LongMingWei commented 4 months ago

Hello! Seems like the same unusual behavior in scoring has happened even when using the demo for the mic, with scores remaining stuck at 0. Also when enrolling, sometimes even when I'm not speaking in a quiet area, it still detects as good audio. I also noticed there were 2 detected mics in my device when using show audio devices, but I could not find any documentation in the demo page and help command that shows how to change the mic used for enrolling and testing, that could be one of the possible problems. Thank you!

mrrostam commented 4 months ago

As we haven't observed the behavior you're describing on our end, we suspect there may be a configuration issue with your setup. We cannot assist you further unless you provide sample audio files for both enrollment and verification.

Regarding your demo questions, each demo includes a help option accessible with the --help flag, which provides comprehensive explanation on each flag. Additionally, detailed explanations can be found in the accompanying readme file. Please ensure you use all these resources before asking your questions here.

To specify the recording device, use the --audio_device_index option.

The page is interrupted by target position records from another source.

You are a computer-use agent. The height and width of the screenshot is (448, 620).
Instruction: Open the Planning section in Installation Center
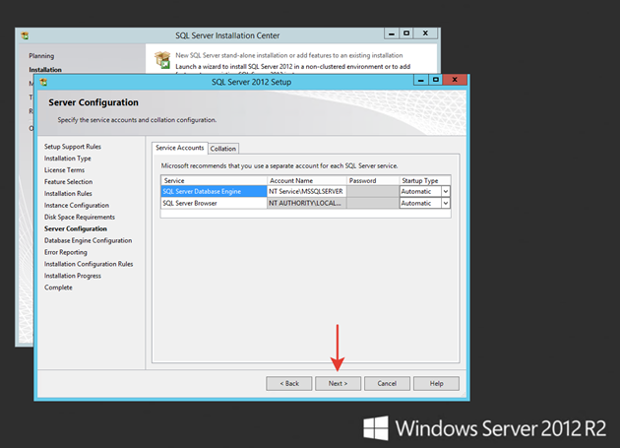click(x=41, y=56)
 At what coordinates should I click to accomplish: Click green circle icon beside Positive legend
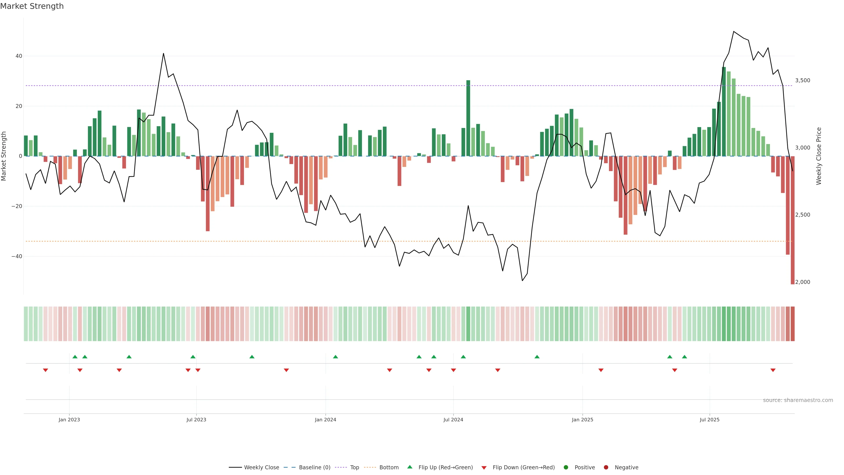566,467
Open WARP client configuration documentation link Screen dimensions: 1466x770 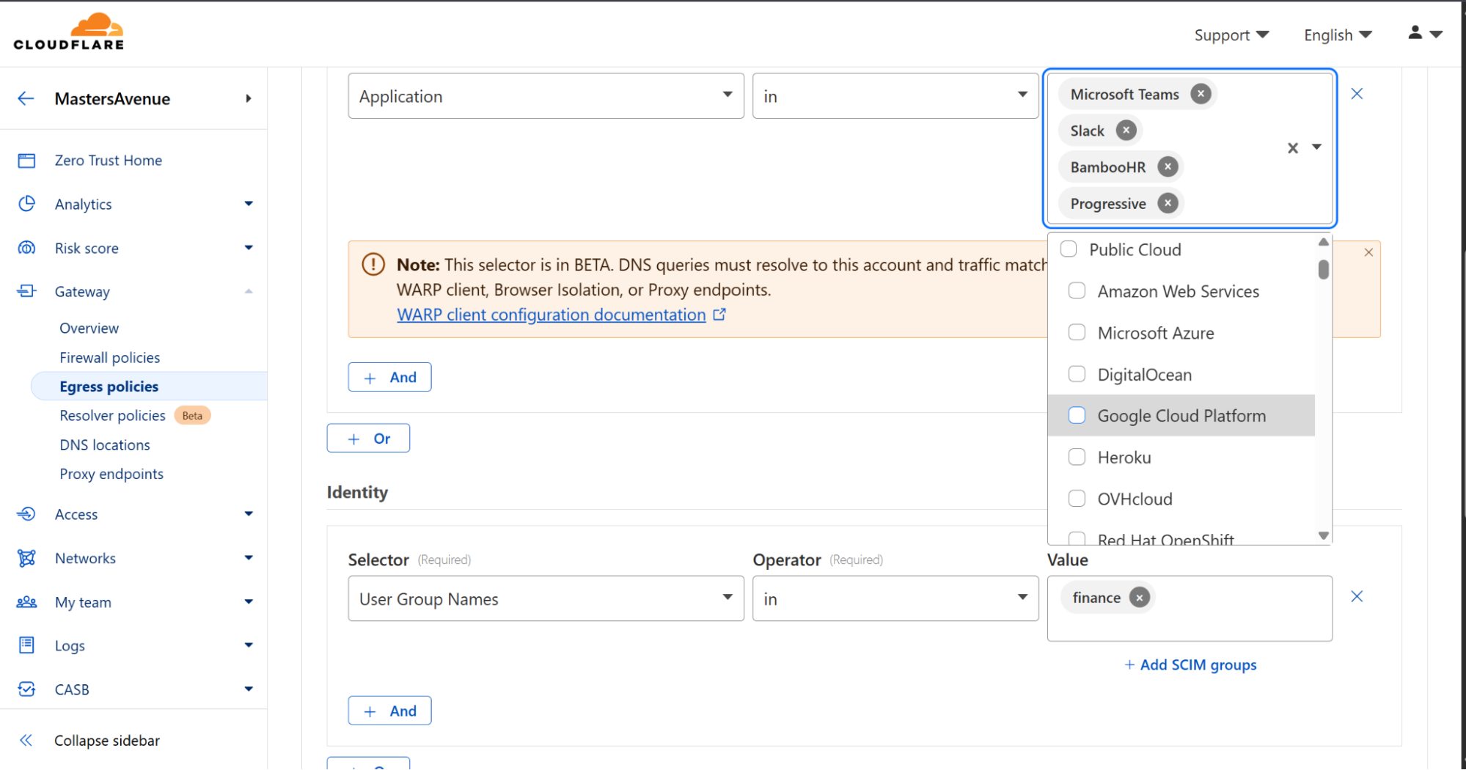tap(551, 315)
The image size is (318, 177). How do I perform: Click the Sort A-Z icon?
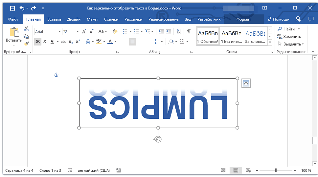click(x=179, y=31)
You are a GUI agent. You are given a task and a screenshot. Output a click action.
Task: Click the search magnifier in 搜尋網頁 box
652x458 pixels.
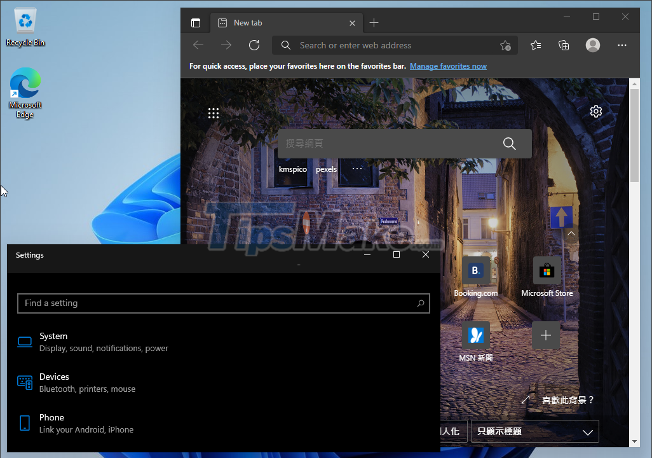coord(509,144)
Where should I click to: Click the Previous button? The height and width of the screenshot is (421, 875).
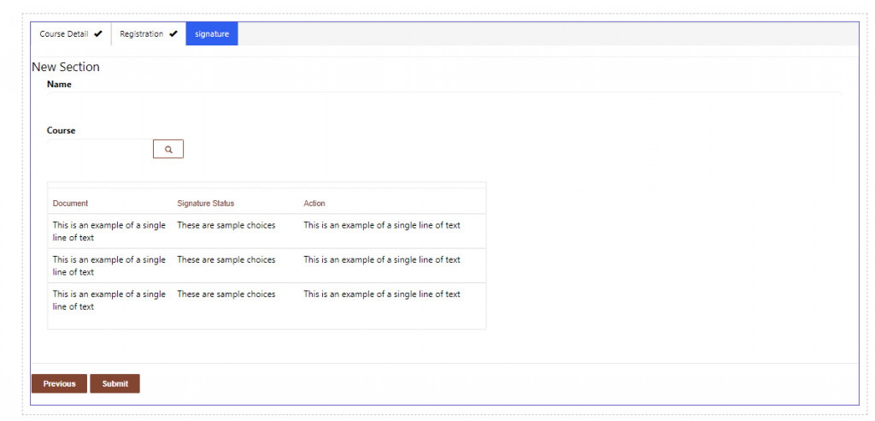(x=59, y=383)
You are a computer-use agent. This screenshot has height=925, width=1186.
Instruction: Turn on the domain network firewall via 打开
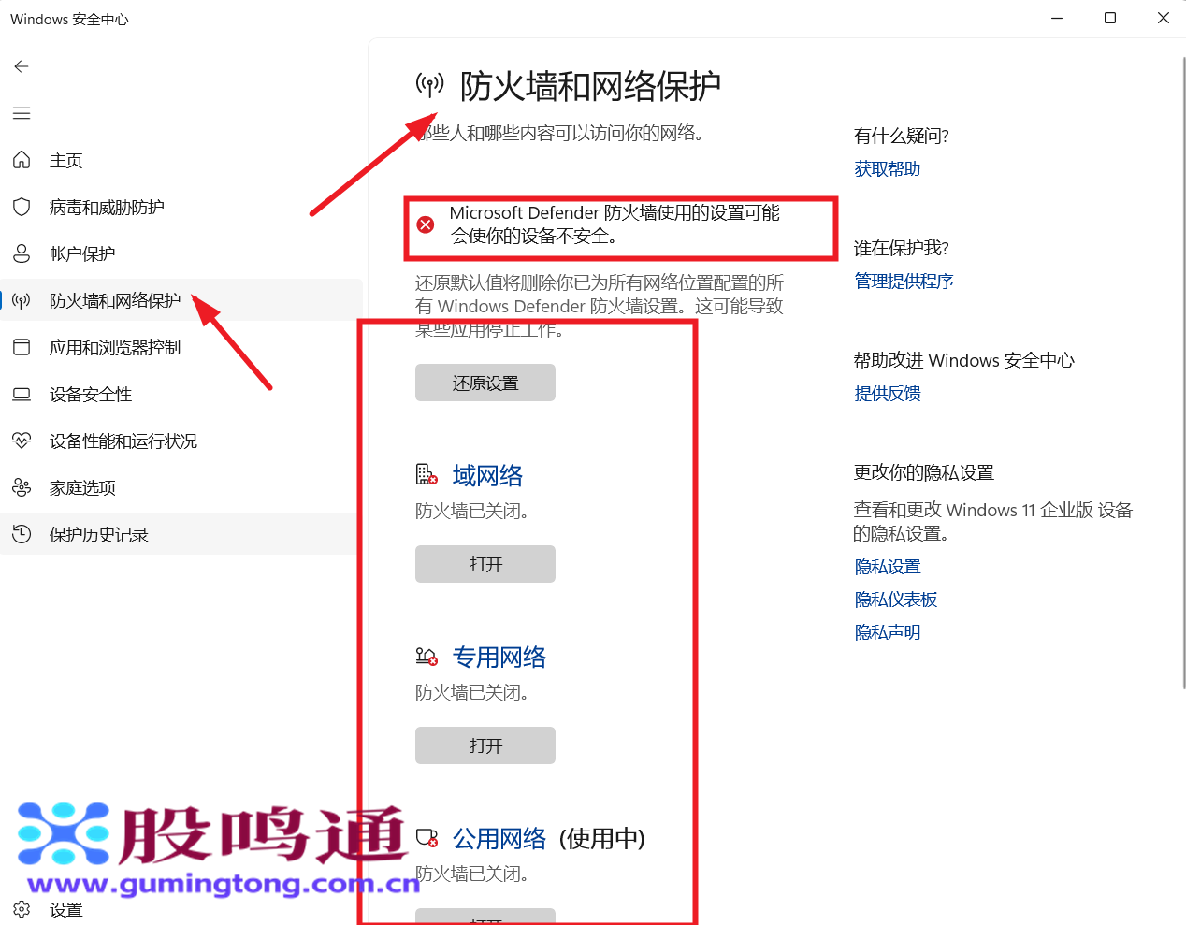(x=485, y=564)
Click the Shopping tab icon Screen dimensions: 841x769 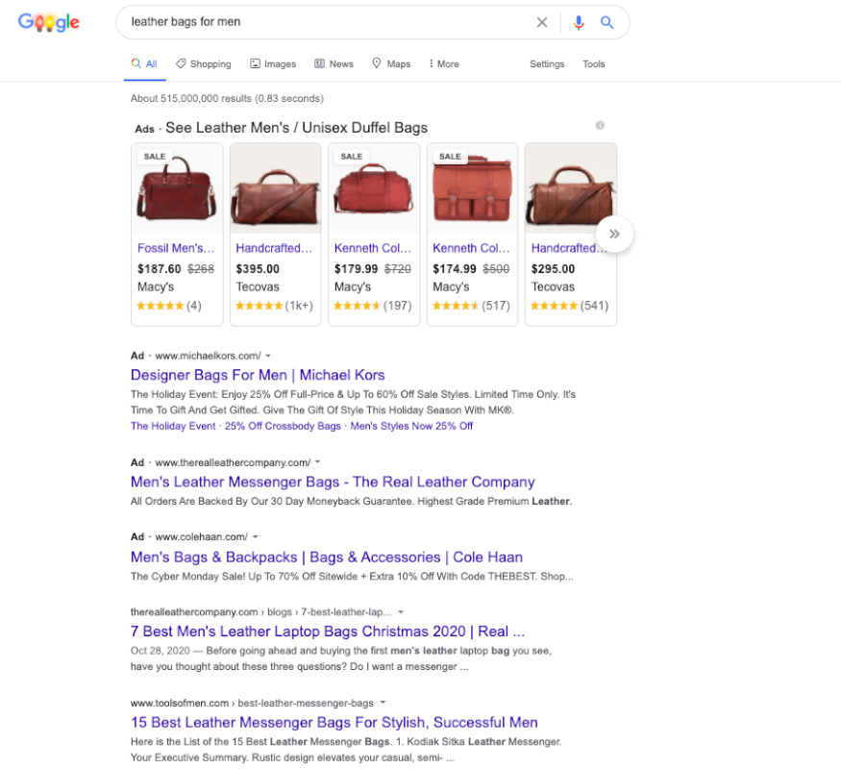(x=182, y=63)
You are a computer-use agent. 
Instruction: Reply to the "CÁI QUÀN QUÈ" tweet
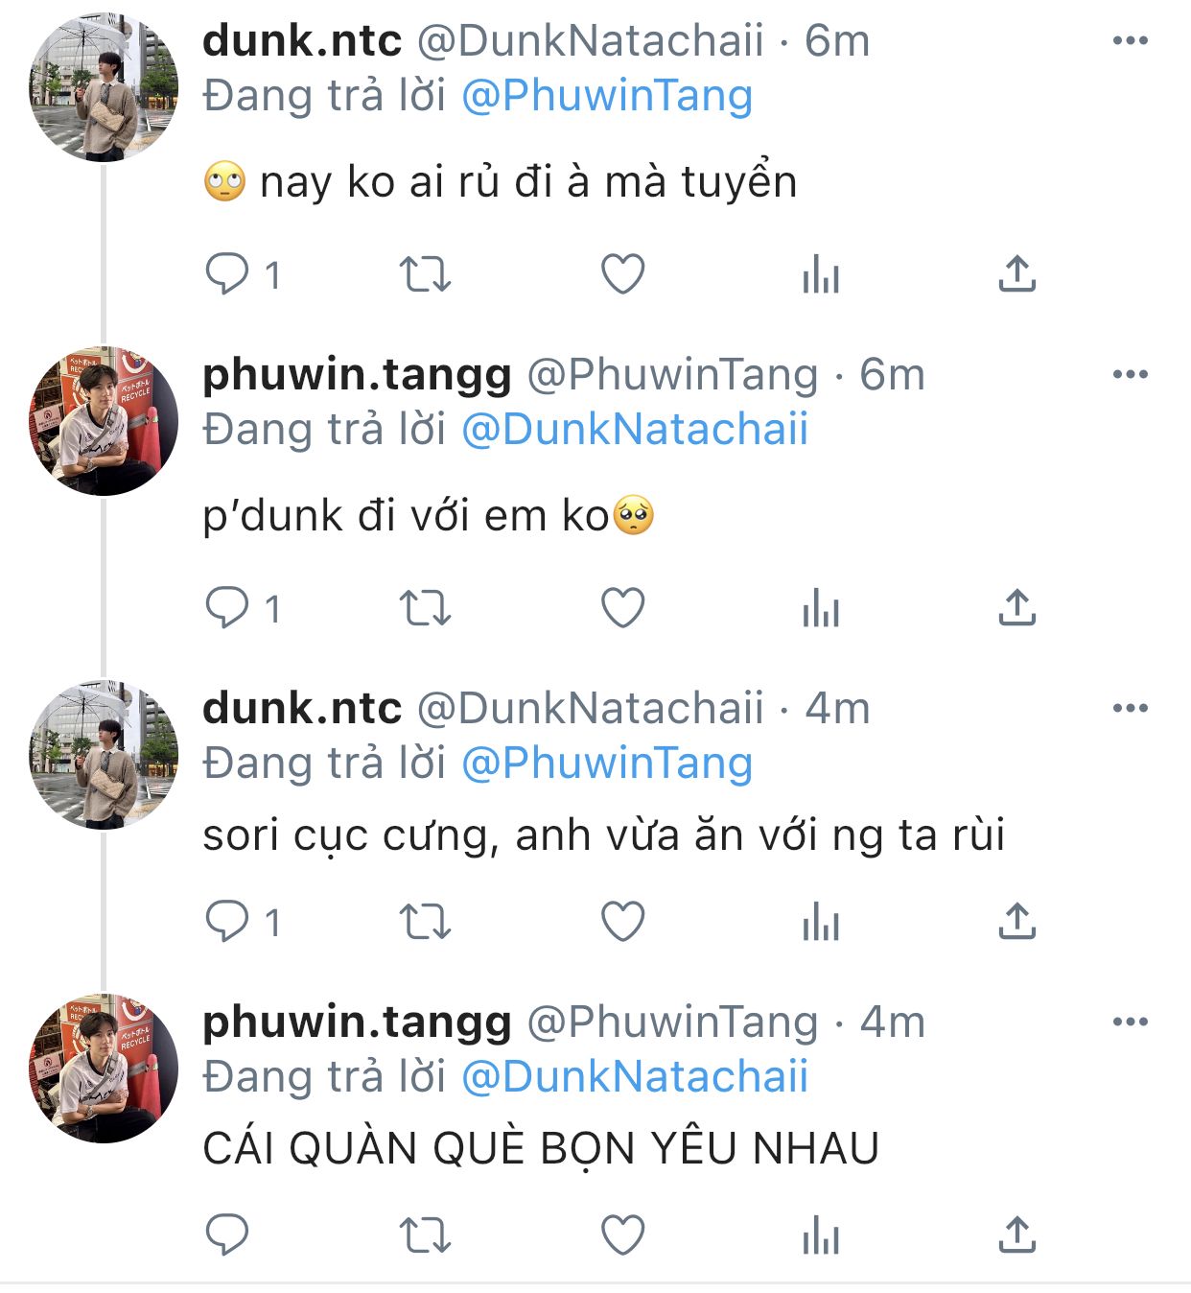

To verify audio input to Eagle, use the --output_audio_path option in the mic demo to save recorded audio to a file for playback and analysis.

LongMingWei commented 4 months ago

Hello! After testing, seems like the problem was indeed the audio_device_index, thank you! Just fyi, a lot of the functions like --audio_device_index and --output_audio_path are not mentioned in this demo readme and using --help also gave very little info as shown below, so maybe if there was any info I have missed you can add that info in the readme docs so that people can access it easier. image

ksyeo1010 commented 4 months ago

Thanks for letting us know, we will update the docs later.